Depuis, tous se taisaient, supportant de leur mieux les coups et les brimades et se débrouillant pour survivre en travaillant le soir la petite terre qui leur appartenait en propre. Certains avaient été mieux lotis que d’autres et à ce jeu-là les femmes seules avec deux enfants comme l’était la mère de Liouba avaient dû se contenter des miettes. La situation était d’ailleurs si difficile que Macha avait accepté que sa fille se rende tous les soirs chez la vieille Féodora pour y trouver un repas chaud en échange de quelques menus travaux ce qui lui permettait de mettre un peu plus de bortch4 dans l’assiette de son petit frère.
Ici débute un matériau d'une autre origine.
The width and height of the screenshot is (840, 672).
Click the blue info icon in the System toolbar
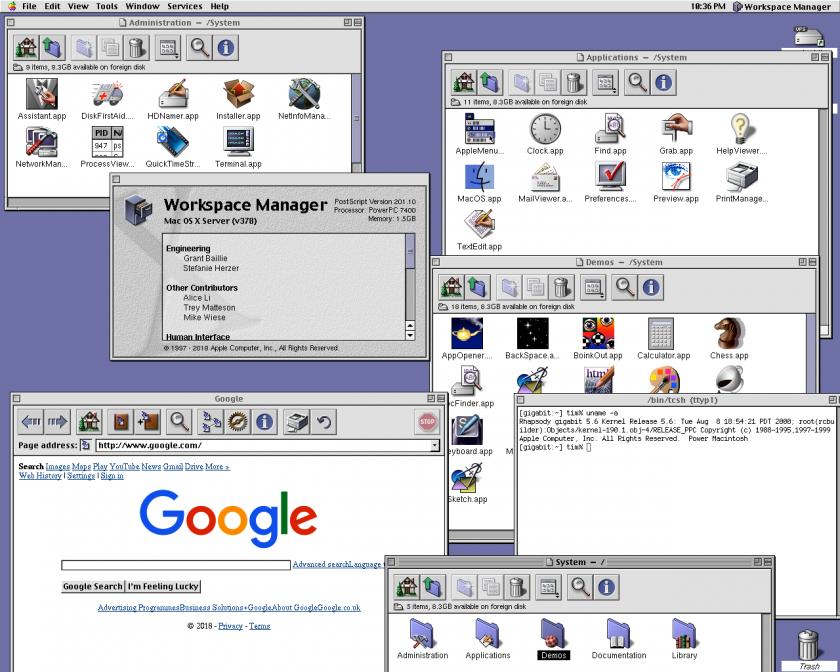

Liouba commençait d’ailleurs à sortir prudemment de sa cachette pour se diriger vers la maison de la babouchka5 quand elle se jeta de nouveau brusquement à terre. Là-bas à une centaine de mètres devant elle un cavalier venait d’apparaître.
Sur les terres du barine, la seule personne que Liouba ait jamais vue se promener à cheval était l’intendant. Or, tout au long de la journée, les conversations des uns et des autres n’avaient eu qu’un seul thème : son départ aux premières heures de la matinée. De toute façon, malgré la pluie battante, aucune confusion n’était possible : l’inconnu portait un uniforme.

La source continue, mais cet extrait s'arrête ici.